No....nothing noted there. As I understand it the burst is in milliseconds. When the LEDs burn out they typically don't even light at all.

The best indication of how much power is actually transient is simply shorting out a current regulated supply with no load and noting the crackle and rather long sparks. I've had the same effect and problems with both Xitanium and LightTech drivers, and I would assume their design is very similar. Other people e-mailing me telling me they've had the same issues.

The problem can be averted if the driver is powered up with sufficient load on it, which is the assumed design use. Or, using a decent power resistor in series with the powered driver when used to test off line LEDs. However, for the first time I was able to induce a cascade failure with mixed 3-watt LEDs by putting a couple generic LEDs in series with Crees and K2s. The loss of the flaky LED was obviously enough to fool the driver into pulsing enough current to trash the better LEDs. That has me concerned - and not because I insist a Xitanium be able to normally handle weird loads. The driver is obviously designed for a reasonable load.

My concern here is that if some LEDs are far more sensitive to current burst from this type of driver then there might be a long term delta with failure rates.
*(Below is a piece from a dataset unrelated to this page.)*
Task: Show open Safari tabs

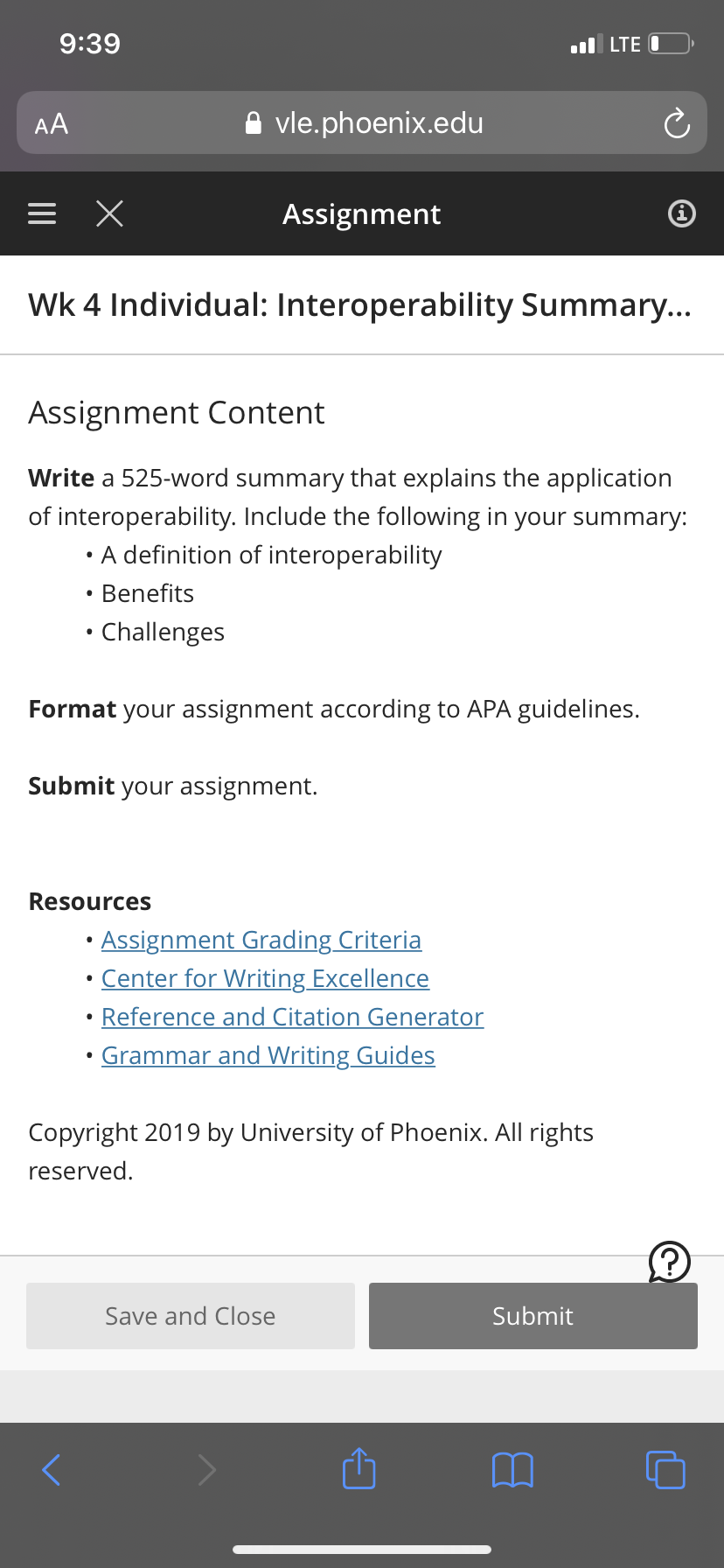Action: [x=665, y=1470]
So far, my most durable installations have been from fixed 12-volt supplies with resistors added. Again, not very efficient, but seems very stable with any LED load I throw at it. The question I have is why not simply alter the second stage trandformer in this type of supply to get the voltage you actually want, and skip everything else. Why have a need then for current regulation?

When I have a chance I'll test the GE Thermistor on a string with LEDs I know have problems with a 700mA supply and see what happens (cough* Satistronics Cough*). Maybe it's a good idea just to put a thermistor inline with a Xitanium supply just to be safe anyways given they are pretty cheap and don't seem to have much runtime resistance to matter much.

This topic might be better served moved to it's own thread.